**** TRECHO DO TEXTO ****

Ainda menciona Tartuce, que tal corrente é a abraçada pelo nosso Superior Tribunal de Justiça (STJ), informando ainda o julgado originário deste entendimento:
Trata-se da corrente que prevalece na doutrina contemporânea. A jurisprudência do STJ também tem adotado tal corrente, como no julgado que reconheceu danos morais ao nascituro em decorrência da morte do seu pai ocorrida antes do seu nascimento:
“DIREITO CIVIL. DANOS MORAIS. MORTE. ATROPELAMENTO. COMPOSIÇÃO FÉRREA. AÇÃO AJUIZADA 23 ANOS APÓS O EVENTO. PRESCRIÇÃO INEXISTENTE. INFLUÊNCIA NA QUANTIFICAÇÃO DO QUANTUM. PRECEDENTES DA TURMA. NASCITURO. DIREITO AOS DANOS MORAIS. DOUTRINA. ATENUAÇÃO. FIXAÇÃO NESTA INSTÂNCIA. POSSIBILIDADE. RECURSO PARCIALMENTE PROVIDO. I - Nos termos da orientação da Turma, o direito à indenização por dano moral não desaparece com o decurso de tempo (desde que não transcorrido o lapso prescricional), mas é fato a ser considerado na fixação do quantum. II - O nascituro também tem direito aos danos morais pela morte do pai, mas a circunstância de não tê-lo conhecido em vida tem influência na fixação do quantum. III - Recomenda-se que o valor do dano mor al seja fixado desde logo, inclusive nesta instância, buscando dar solução definitiva ao caso e evitando inconvenientes e retardamento da solução jurisdicional” (STJ, REsp 399.028/SP, Rel. Ministro SÁLVIO DE FIGUEIREDO TEIXEIRA, QUARTA TURMA, julgado em 26/02/2002, DJ 15/04/2002, p. 232). (Tartuce, Flávio. JusBrasil, 2011.)
O voto aqui abordado da turma colegiada referida, nos faz mencionar a divergência de entendimentos que havia entre os Egrégios Superiores Tribunais, visto que o Supremo Tribunal Federal possuia um pensamento que vai de encontro ao consolidado pelo STJ. Consubstanciando por meio dessas divergências à uma terceira teoria, a teoria da personalidade condicional, esclarecida em parágrafo próprio posterior.
Em um primeiro momento, o STF adotou a teoria natalista ao acolher o aborto de feto anencefálico em favor aos direitos da mulher. Observa-se:
A situação do feto anencefálico nunca foi imaginada na elaboração do Código Penal Brasileiro em 1940. Porém na atualidade temos como comprovar por meio de laudos médicos inquestionáveis, que o feto não tem cérebro e não há qualquer perspectiva de que sobreviva. Diante desse cenário o STF autorizou na Arguição de Descumprimento de Preceito Fundamental nº 54 - ADPF 54/DF, rel. Min. Marco Aurélio, 11 e 12.4.2012 - a possibilidade de antecipação terapêutica do parto, sendo a mesma ajuizada pela Confederação Nacional dos Trabalhadores na Saúde – CNTS - nesse mesmo sentido noticiou o STF:
Por maioria de votos, o Plenário do Supremo Tribunal Federal (STF) julgou procedente o pedido contido na Arguição de Descumprimento de Preceito Fundamental (ADPF) 54, ajuizada na Corte pela Confederação Nacional dos Trabalhadores na Saúde (CNTS), para declarar a inconstitucionalidade de interpretação segundo a qual a interrupção da gravidez de feto anencéfalo é conduta tipificada nos artigos 124, 126 e 128, incisos I e II, todos do Código Penal. Ficaram vencidos os ministros Ricardo Lewandowski e Cezar Peluso, que julgaram a ADPF improcedente.

**** TRECHOS DE DADOS ****

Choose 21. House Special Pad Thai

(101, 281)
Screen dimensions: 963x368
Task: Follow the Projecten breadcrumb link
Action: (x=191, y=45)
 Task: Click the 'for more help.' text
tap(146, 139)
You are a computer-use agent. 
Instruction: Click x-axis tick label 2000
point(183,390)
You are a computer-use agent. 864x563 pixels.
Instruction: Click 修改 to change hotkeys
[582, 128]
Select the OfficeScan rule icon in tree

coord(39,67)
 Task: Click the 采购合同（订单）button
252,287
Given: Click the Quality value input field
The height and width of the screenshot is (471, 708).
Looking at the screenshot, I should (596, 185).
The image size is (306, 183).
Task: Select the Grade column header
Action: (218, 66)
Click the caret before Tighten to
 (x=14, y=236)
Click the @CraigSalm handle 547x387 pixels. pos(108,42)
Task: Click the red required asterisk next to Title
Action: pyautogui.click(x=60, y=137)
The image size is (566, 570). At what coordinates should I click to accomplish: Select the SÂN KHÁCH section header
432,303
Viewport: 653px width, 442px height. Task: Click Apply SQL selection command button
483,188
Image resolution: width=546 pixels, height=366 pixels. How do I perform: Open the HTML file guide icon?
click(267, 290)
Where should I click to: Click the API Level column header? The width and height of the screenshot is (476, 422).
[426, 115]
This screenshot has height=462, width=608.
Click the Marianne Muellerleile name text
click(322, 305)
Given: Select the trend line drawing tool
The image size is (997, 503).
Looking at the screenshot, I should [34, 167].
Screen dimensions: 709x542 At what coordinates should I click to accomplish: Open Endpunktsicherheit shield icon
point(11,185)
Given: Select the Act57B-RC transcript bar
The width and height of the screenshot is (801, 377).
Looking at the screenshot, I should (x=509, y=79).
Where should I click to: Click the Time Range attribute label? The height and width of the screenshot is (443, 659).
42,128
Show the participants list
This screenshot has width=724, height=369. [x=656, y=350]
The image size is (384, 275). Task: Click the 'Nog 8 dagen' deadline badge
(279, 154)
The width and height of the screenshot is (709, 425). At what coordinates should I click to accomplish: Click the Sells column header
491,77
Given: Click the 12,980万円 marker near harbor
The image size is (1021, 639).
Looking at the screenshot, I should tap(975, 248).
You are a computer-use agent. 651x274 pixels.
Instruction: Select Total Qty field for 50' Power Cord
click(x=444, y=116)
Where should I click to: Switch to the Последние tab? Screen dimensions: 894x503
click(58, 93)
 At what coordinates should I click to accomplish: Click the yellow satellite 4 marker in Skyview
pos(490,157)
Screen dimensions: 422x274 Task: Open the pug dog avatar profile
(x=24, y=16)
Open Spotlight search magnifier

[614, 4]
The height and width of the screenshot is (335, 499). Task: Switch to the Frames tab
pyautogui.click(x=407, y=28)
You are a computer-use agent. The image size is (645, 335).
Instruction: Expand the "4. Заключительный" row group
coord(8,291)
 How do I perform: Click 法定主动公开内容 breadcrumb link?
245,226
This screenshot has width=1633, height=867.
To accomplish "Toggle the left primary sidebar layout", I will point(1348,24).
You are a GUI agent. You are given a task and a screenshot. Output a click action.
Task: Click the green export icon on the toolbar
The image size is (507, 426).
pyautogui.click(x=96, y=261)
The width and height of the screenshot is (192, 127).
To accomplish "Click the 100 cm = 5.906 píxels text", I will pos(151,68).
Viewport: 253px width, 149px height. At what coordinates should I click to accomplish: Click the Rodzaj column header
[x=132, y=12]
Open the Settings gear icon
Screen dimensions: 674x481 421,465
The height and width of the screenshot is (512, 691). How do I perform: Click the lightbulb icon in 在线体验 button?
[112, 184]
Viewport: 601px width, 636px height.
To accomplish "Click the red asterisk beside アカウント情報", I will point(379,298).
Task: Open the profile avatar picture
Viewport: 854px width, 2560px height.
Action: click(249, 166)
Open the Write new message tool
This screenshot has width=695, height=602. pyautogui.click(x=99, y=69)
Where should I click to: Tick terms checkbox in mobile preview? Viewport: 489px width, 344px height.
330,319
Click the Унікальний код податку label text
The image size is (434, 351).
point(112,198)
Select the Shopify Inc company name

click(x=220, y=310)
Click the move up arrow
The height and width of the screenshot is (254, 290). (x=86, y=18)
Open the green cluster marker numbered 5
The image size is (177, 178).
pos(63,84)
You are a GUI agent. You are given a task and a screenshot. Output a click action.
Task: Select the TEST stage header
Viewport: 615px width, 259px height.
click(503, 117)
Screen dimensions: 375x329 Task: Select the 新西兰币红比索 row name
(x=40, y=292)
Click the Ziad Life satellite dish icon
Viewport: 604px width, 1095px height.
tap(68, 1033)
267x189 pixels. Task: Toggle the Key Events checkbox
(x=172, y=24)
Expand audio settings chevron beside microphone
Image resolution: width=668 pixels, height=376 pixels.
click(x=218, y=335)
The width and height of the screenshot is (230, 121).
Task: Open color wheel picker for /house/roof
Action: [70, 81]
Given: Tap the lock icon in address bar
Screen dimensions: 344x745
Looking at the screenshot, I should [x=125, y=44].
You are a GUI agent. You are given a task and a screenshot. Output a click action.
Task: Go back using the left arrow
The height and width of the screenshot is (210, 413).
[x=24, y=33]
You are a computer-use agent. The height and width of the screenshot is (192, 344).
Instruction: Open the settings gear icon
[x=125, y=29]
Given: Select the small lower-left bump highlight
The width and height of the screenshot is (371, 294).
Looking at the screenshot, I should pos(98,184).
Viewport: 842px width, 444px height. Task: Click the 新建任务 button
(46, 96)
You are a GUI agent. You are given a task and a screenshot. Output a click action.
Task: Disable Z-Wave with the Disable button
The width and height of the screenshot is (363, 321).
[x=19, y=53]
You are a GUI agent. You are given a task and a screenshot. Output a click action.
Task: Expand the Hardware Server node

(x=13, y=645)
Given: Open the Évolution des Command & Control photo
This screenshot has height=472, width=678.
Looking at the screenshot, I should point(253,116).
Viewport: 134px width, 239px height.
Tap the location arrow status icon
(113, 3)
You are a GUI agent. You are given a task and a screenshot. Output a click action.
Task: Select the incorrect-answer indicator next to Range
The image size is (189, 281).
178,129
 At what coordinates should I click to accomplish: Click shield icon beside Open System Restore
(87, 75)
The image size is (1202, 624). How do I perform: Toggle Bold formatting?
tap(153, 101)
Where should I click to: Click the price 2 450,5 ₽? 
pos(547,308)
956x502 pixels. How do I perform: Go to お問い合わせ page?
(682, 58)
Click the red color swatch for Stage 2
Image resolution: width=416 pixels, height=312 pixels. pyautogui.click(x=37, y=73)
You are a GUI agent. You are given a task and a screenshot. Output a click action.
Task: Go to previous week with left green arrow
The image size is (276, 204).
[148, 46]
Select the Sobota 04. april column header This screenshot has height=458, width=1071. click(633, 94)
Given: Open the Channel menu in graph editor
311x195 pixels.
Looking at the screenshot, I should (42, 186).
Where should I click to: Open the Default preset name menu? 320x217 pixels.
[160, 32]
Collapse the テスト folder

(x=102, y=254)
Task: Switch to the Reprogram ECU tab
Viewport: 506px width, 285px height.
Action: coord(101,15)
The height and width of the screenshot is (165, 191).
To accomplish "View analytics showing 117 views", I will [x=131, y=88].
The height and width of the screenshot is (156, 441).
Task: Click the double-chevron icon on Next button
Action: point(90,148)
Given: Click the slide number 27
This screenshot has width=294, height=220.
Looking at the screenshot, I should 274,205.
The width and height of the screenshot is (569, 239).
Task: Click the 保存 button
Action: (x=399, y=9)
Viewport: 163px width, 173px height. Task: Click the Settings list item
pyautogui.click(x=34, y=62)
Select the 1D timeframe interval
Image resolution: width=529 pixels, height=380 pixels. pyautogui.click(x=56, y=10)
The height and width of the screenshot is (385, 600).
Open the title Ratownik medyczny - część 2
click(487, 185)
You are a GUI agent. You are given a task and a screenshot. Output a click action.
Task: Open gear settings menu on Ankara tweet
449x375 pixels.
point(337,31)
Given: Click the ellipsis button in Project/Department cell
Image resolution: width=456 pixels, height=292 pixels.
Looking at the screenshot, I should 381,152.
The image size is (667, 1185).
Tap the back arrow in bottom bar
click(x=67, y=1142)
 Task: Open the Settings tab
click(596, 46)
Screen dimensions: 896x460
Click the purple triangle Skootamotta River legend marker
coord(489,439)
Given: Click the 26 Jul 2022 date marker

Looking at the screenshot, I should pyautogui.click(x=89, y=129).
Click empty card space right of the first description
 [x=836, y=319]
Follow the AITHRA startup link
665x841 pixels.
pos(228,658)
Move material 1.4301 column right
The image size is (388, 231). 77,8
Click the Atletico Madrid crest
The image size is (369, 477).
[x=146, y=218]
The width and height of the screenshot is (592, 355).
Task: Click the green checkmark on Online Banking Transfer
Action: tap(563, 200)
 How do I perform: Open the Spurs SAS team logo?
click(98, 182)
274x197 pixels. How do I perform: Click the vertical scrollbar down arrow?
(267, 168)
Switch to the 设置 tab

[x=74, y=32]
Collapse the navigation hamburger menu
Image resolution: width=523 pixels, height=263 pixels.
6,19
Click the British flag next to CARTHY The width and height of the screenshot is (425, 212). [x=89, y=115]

****

REQUISITOS DO EXERCÍCIO |
Transcreva, do texto sobre os direitos do nascituro, tudo o que vai de “O voto aqui” até “parágrafo próprio posterior.”. Os dados não são necessários para a resolução.

RESULTADO DO EXERCÍCIO |
O voto aqui abordado da turma colegiada referida, nos faz mencionar a divergência de entendimentos que havia entre os Egrégios Superiores Tribunais, visto que o Supremo Tribunal Federal possuia um pensamento que vai de encontro ao consolidado pelo STJ. Consubstanciando por meio dessas divergências à uma terceira teoria, a teoria da personalidade condicional, esclarecida em parágrafo próprio posterior.